Las uvas

Palabras: nevera, cama, uvas, bidé, etéreo.

                El suelo estaba frío, Miguel, por eso era tan desagradable salir de la cama. Estabas en el reflejo de la ventana, con esos ojos casi tan fríos como el maldito suelo. En realidad daba igual lo que hiciera, para ti siempre todo estuvo mal. Solo quería ir a la nevera, ¿sabes? Estuve todo el día sin comer; había llegado a los cuarenta y cinco quilos, aunque seguía sin ser suficiente. Si el suelo estaba frío, la nevera estaba helada. Querías convertirme en escarcha, para esconderme con los cubitos del congelador.

                Fui hacia el cajón de la fruta, donde descansaba un racimo de uvas de color borgoña. Seguro que la pulpa estaría tan fresca que me daría dentera; deliciosa, pecaminosa. Cada una de ellas brillaba con la luz del flexo, como si quisieran evocarme la tentación de Eva. No quería que me vieras. Ahí iba una, jugosa, hacia el fondo de mi garganta. Qué rica estaba. ¿Tendré que despedirme de mis cuarenta y cinco? Ahí iba otra, y otra. Estaban tan buenas que me ahogaba con la saliva del paladar: el ansia viva me carcomía las entrañas.

                ¿Cuándo había empezado a llorar? ¿Lo sabías tú, Miguel? Derramaba lágrimas y babas por los resquicios de mi boca: menudo cuadro más patético. Miguel, te dije que no quería que me estuvieras mirando. Se cayó también una uva, que fue a parar al extremo opuesto de la cocina; donde los focos no la podían cobijar. Me caí entonces yo con la uva, en una arcada que me revolvió los cimientos. Estaba enferma, no debería de haber comido tanto.

                Fui al cuarto de baño y evalué durante unos segundos la pobredumbre de mi reflejo: la cara roja, húmeda, y los ojos hinchados. Sonreí de mentira para parecerte feliz. Estabas detrás de mí, etéreo como un espectro, juzgándome como acostumbrabas; sacando a relucir el lado más vergonzoso de mí. La bilis me destrozó por dentro, como lo haría el fuego purificador. Lo eché todo sobre el bidé. ¿Podía seguir sintiéndome sucia con el estómago limpio? ¡Te dije que dejaras de mirarme! Si no desapareces tú, te juro que lo haré yo. En el ambiente cargado por el olor a vómito, tus pupilas escondieron una macabra sonrisa.






Paralepípedorecto

Palabras: paralepípedorecto, cuello, huevo, comedor, tocador.

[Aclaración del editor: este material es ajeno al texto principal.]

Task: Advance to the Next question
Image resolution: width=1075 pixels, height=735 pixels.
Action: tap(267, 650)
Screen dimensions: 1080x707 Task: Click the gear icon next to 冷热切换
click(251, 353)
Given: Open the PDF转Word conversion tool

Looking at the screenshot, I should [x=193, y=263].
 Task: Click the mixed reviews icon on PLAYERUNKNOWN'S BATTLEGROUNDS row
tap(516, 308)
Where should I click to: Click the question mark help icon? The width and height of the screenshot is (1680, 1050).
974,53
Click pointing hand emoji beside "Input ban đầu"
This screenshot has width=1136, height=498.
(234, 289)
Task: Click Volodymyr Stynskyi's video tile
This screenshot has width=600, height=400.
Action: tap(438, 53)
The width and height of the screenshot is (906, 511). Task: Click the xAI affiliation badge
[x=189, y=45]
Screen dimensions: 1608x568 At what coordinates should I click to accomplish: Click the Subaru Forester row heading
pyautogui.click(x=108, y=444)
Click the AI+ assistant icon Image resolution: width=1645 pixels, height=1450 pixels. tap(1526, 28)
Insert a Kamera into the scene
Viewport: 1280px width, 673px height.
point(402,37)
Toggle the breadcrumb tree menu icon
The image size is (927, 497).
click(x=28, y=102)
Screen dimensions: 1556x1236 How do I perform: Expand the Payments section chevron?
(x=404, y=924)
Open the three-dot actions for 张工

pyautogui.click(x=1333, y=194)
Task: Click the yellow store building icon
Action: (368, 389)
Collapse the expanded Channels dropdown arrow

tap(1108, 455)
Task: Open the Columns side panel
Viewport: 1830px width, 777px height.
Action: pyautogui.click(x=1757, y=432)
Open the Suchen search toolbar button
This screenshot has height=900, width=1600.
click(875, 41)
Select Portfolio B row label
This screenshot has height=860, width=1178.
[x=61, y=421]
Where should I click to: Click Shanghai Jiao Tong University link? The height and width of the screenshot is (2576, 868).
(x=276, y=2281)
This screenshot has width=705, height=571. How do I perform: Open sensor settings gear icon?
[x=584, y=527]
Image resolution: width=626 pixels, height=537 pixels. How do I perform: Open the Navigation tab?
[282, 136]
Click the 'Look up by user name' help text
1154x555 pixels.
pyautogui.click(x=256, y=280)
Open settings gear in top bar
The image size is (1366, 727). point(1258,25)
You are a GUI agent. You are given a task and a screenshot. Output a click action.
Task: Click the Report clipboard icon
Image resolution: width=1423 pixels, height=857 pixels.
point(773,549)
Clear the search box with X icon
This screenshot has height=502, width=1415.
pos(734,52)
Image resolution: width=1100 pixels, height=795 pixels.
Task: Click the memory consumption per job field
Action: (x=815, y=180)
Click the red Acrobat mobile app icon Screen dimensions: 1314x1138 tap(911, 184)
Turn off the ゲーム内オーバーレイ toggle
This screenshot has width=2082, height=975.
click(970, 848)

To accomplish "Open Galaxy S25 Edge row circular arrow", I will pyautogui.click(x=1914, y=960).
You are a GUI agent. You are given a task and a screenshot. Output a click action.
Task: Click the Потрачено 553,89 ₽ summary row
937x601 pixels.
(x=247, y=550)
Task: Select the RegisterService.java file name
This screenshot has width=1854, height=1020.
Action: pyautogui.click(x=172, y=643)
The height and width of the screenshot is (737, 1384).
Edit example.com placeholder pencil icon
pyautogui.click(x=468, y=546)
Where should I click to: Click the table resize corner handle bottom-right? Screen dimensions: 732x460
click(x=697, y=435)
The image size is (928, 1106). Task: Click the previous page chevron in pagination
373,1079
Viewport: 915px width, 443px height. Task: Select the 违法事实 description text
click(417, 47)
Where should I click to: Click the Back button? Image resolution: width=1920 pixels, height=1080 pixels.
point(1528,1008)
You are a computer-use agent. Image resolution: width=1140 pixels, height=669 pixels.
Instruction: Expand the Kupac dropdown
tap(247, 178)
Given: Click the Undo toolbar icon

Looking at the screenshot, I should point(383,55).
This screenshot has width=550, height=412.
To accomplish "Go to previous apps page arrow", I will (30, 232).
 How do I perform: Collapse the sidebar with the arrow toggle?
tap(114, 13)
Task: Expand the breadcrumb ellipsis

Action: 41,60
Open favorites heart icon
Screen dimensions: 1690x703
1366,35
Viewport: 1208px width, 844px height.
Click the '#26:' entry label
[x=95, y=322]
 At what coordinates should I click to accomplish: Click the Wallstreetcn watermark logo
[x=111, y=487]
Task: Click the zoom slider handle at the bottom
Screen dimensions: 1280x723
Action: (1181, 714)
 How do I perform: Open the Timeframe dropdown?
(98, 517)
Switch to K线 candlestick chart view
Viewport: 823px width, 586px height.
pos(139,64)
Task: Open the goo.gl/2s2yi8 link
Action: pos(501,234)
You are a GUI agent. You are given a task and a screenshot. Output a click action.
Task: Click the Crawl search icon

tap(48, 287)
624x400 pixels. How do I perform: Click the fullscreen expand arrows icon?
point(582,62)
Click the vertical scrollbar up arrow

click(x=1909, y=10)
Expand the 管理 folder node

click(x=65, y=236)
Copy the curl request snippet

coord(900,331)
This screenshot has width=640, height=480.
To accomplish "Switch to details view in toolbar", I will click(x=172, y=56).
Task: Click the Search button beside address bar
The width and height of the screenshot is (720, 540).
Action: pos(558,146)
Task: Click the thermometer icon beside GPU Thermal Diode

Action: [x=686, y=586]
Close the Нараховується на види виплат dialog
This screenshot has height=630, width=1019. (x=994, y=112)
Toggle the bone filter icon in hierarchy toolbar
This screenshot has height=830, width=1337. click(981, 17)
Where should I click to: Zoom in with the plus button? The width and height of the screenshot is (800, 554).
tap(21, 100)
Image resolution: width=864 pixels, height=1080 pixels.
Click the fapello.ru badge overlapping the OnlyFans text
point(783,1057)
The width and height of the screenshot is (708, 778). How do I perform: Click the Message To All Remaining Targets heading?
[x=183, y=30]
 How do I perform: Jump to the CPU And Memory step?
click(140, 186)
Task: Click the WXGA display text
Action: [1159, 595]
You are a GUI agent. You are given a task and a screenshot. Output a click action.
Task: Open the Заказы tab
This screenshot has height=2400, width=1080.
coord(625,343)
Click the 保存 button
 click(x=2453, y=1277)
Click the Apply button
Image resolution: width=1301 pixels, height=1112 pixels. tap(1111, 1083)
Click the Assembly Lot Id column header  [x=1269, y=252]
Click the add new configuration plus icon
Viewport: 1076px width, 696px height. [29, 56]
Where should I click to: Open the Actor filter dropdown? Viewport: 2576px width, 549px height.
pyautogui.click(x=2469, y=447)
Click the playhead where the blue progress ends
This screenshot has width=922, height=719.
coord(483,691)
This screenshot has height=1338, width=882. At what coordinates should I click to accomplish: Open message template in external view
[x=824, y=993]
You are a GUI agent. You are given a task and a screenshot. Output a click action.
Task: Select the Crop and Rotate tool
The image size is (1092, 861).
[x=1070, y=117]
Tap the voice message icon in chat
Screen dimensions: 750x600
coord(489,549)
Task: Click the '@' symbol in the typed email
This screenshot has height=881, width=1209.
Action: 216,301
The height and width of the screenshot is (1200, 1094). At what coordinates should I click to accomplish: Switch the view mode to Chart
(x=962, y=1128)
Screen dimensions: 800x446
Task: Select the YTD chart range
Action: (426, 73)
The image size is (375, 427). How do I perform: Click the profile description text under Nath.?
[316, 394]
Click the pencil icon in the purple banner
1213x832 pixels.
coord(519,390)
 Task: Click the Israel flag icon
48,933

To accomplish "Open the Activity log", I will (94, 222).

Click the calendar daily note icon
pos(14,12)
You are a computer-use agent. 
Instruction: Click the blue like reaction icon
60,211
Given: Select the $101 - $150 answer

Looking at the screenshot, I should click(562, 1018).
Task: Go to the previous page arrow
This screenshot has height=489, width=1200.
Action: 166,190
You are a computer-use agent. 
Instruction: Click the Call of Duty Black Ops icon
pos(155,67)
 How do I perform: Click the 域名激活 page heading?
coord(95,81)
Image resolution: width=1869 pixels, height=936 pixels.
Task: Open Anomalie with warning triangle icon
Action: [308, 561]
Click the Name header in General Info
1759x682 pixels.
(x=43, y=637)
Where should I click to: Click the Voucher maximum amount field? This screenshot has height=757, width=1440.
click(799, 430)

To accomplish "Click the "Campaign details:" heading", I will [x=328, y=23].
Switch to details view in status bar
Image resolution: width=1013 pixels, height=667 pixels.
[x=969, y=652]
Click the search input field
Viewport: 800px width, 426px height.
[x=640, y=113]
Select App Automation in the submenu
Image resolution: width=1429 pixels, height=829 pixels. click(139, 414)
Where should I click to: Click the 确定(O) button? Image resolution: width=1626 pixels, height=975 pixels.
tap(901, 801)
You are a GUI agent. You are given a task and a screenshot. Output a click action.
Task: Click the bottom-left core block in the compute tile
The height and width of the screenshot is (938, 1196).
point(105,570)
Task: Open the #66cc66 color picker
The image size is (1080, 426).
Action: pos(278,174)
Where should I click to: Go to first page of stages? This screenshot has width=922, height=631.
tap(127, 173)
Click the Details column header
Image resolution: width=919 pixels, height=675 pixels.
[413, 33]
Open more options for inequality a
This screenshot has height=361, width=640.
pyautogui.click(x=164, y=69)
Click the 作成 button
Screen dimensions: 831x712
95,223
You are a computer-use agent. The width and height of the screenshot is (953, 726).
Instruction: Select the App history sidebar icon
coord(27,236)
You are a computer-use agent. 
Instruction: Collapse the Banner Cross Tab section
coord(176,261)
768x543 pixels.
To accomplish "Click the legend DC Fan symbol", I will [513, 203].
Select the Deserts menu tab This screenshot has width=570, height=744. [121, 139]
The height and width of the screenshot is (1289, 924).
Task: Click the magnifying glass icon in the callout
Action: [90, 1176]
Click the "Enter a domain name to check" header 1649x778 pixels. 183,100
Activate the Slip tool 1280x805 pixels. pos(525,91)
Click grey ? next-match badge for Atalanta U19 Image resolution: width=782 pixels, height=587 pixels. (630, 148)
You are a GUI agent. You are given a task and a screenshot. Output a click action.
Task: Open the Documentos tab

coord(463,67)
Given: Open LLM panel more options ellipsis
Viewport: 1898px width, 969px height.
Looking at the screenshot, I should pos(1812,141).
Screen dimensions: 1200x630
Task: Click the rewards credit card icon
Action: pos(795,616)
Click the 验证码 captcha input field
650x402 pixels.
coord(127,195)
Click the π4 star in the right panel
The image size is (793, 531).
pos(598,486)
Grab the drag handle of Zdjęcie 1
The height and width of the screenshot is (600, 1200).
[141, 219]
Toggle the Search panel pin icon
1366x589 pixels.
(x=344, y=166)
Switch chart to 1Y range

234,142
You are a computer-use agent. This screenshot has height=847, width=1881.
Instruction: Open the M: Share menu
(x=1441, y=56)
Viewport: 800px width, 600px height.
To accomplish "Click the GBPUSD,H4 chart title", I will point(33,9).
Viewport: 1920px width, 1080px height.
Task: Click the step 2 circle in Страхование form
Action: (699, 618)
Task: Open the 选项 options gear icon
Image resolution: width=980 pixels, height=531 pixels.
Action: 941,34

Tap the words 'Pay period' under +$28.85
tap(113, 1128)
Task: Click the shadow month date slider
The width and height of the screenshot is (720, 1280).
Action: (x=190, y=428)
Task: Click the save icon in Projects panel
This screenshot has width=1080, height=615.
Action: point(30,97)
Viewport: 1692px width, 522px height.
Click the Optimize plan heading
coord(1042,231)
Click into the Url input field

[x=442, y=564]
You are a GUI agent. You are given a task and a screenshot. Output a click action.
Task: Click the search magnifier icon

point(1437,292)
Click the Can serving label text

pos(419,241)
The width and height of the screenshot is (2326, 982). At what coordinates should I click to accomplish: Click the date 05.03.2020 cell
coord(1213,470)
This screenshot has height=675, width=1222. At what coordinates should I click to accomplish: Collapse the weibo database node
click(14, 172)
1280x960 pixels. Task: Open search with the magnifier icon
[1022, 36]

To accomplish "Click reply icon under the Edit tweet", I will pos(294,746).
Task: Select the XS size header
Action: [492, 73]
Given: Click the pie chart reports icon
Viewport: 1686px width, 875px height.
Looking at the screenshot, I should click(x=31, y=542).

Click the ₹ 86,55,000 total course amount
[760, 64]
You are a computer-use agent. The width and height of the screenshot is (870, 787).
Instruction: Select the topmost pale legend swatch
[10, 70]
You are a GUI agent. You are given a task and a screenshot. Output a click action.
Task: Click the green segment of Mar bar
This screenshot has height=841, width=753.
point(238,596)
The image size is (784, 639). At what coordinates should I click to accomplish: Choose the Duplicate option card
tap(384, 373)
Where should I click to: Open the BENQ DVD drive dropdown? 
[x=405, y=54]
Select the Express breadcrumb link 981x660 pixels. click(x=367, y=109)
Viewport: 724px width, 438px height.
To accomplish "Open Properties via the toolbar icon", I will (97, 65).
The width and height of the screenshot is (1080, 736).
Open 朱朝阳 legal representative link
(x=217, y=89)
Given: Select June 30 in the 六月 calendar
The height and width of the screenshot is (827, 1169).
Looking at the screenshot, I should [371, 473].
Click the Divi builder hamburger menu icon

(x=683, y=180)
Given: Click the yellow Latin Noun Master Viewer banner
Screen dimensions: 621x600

                       Mamá tenía un tocador en el comedor, donde se pasaba horas y horas peinándose. Era rubia con el cabello rizado, que siempre llevaba suelto como la melena de un león. A veces se ponía rímel en las pestañas, coloretes en las mejillas y brillo de labios. Me gustaba mirarme como hacía ella, hasta que llegó un día en el que todo cambió. Estiraba el cuello para apreciar mi reflejo, y todo estaba mal. Mi cabeza ovalada; amorfa como un huevo. Blanca, también, como el huevo malito de una gallina enferma. Mis ojos redondos y saltones, de rana; con el iris como la tierra del pantano. Había engordado, así que nunca podría llegar a ser tan bonita como las flacas. No me gustaban mis granitos, ni las ojeras hendidas de color malva, ni mi pelo grasiento de caramelo. Luego pensé en la forma que tenía de ponerse guapa mamá y quise ser como ella, pero aquello no iba a funcionar porque ella era inalcanzable y yo solo un fracaso. 

                       Por eso quise eliminar las pruebas y tomé el espejo. Volví a analizar mi reflejo, dudando. Era tan fea que deseaba dejar de serlo: olvidarlo al menos un poco. Y lo lancé. Impactó contra el suelo, donde se hizo mil pedazos. Entonces mamá dijo “¡¿Qué estás haciendo, Erisse?!” Gritó muy fuerte, así que fui consciente de mi error. Llegó al comedor, con su cabello brillante de hebras doradas. La miré; me miró. Tan solo le dije “Ya no es un paralepípedorecto”, porque era verdad. Ahora los cachitos de vidrio eran dodecaedros.